:: Provided records ::

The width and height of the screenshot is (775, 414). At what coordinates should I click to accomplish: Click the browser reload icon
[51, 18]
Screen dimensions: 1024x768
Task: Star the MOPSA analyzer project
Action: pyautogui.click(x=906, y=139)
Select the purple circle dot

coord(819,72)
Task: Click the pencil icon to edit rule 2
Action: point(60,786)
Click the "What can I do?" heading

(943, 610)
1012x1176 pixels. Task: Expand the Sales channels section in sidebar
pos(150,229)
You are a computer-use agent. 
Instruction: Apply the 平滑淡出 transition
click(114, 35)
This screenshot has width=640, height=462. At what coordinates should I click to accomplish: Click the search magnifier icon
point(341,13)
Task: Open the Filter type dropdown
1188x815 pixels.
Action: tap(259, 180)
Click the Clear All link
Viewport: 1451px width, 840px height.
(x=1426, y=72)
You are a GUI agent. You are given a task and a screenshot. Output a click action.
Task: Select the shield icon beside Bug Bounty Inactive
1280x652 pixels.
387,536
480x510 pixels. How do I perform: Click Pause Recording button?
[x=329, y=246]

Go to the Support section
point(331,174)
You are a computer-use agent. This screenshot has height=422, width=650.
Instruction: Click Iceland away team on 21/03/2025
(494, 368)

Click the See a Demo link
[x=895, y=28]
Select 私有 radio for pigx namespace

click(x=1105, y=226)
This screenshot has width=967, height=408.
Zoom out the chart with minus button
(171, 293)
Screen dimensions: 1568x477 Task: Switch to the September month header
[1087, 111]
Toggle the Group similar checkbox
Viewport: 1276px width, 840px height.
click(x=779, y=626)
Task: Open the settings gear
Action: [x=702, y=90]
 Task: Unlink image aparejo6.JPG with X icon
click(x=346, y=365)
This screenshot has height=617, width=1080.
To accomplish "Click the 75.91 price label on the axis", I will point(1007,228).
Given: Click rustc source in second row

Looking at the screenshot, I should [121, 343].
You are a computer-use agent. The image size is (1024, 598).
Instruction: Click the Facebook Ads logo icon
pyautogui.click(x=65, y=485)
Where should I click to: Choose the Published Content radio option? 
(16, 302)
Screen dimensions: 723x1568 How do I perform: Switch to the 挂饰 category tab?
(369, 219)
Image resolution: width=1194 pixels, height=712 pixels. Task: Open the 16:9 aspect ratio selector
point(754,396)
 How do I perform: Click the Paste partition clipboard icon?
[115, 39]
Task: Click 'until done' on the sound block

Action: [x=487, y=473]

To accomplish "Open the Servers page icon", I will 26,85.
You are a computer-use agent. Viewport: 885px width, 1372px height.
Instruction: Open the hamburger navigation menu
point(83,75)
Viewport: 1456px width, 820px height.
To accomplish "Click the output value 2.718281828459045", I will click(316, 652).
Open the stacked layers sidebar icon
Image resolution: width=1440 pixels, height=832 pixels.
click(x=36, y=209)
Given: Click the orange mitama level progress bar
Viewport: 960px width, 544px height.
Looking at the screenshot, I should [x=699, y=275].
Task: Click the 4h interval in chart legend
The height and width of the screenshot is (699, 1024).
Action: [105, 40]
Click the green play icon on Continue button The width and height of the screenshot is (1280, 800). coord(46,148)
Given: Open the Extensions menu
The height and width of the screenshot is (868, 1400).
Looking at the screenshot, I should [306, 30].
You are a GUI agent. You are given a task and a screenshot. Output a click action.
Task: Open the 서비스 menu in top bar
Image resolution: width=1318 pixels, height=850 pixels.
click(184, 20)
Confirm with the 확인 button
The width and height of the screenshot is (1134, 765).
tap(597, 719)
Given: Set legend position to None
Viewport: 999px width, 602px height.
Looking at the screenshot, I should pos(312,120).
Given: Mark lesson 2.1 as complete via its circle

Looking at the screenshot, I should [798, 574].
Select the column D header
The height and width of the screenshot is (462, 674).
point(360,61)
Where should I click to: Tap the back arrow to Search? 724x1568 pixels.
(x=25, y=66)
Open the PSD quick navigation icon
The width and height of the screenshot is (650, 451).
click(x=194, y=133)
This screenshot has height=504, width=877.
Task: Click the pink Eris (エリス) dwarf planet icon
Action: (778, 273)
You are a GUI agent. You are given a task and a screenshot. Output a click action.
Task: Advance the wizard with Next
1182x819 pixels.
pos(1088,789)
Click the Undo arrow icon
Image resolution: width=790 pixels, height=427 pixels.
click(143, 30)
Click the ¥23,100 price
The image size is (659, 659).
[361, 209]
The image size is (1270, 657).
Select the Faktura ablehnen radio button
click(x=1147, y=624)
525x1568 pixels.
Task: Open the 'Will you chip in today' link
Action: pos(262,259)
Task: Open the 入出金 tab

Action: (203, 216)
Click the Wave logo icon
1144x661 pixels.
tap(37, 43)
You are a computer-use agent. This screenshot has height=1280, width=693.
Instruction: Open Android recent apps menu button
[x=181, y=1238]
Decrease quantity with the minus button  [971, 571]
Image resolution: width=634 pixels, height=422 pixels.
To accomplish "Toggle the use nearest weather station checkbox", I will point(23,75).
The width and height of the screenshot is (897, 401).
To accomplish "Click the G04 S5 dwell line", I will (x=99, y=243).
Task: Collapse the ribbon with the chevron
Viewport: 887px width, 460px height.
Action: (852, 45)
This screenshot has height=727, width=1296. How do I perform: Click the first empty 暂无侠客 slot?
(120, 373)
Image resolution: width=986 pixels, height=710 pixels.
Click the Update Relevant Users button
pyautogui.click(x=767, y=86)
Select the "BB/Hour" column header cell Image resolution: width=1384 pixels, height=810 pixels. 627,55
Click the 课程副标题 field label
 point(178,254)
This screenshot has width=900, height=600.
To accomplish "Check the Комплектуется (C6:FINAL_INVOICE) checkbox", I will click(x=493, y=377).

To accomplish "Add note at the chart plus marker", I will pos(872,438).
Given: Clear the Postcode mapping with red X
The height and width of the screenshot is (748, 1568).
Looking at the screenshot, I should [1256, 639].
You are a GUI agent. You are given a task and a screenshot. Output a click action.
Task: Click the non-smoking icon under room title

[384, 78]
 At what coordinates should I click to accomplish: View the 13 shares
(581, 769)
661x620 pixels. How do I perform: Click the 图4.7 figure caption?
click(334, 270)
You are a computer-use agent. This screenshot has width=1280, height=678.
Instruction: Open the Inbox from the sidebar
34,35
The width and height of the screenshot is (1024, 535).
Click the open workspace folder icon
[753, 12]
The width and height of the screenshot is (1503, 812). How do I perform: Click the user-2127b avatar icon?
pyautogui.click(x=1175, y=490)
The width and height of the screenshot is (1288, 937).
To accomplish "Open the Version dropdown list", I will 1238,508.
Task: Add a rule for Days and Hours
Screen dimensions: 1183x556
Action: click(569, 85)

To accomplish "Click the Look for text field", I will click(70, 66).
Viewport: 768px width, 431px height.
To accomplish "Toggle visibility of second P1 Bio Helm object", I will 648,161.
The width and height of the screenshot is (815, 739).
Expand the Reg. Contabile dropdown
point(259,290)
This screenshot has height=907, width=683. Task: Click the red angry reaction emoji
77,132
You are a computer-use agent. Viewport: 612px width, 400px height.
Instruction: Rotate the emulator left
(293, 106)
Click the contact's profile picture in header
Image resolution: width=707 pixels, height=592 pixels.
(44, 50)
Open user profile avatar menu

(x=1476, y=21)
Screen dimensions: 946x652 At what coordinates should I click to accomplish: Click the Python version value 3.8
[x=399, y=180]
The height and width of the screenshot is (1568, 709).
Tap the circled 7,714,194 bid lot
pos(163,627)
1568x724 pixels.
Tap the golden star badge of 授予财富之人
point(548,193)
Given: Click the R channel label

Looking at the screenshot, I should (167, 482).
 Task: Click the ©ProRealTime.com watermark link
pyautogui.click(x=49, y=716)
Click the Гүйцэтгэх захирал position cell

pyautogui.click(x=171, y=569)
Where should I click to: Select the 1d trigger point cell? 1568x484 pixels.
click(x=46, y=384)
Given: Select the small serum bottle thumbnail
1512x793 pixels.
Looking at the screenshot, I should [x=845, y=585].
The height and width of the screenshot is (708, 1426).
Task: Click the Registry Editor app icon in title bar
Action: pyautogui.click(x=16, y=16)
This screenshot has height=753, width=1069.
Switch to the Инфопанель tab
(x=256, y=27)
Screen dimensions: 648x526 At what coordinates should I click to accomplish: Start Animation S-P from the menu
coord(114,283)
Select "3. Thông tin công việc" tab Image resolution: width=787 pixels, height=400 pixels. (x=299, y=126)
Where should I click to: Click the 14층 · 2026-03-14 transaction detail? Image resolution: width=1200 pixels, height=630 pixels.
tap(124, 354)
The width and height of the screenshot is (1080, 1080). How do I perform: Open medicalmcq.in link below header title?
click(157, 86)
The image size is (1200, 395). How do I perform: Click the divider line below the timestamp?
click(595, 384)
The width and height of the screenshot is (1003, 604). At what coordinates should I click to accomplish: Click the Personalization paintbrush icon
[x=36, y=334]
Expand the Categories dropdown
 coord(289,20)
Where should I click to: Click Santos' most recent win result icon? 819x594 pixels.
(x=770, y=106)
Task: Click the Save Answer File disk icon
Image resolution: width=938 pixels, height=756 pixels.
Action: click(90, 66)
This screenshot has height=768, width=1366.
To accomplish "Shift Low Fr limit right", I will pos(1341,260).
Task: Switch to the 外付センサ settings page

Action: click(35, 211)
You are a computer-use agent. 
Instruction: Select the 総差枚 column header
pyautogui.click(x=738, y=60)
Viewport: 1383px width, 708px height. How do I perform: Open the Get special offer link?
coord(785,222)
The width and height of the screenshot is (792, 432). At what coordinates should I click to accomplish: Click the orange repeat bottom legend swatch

:::

**Required action**
The expected output is the run of lines from the one holding "Task: Click the Save Answer File disk icon" to the last line of the entries above, each reproduced character for character.

**Answer to this problem**
Task: Click the Save Answer File disk icon
Image resolution: width=938 pixels, height=756 pixels.
Action: click(90, 66)
This screenshot has height=768, width=1366.
To accomplish "Shift Low Fr limit right", I will pos(1341,260).
Task: Switch to the 外付センサ settings page

Action: click(35, 211)
You are a computer-use agent. 
Instruction: Select the 総差枚 column header
pyautogui.click(x=738, y=60)
Viewport: 1383px width, 708px height. How do I perform: Open the Get special offer link?
coord(785,222)
The width and height of the screenshot is (792, 432). At what coordinates should I click to accomplish: Click the orange repeat bottom legend swatch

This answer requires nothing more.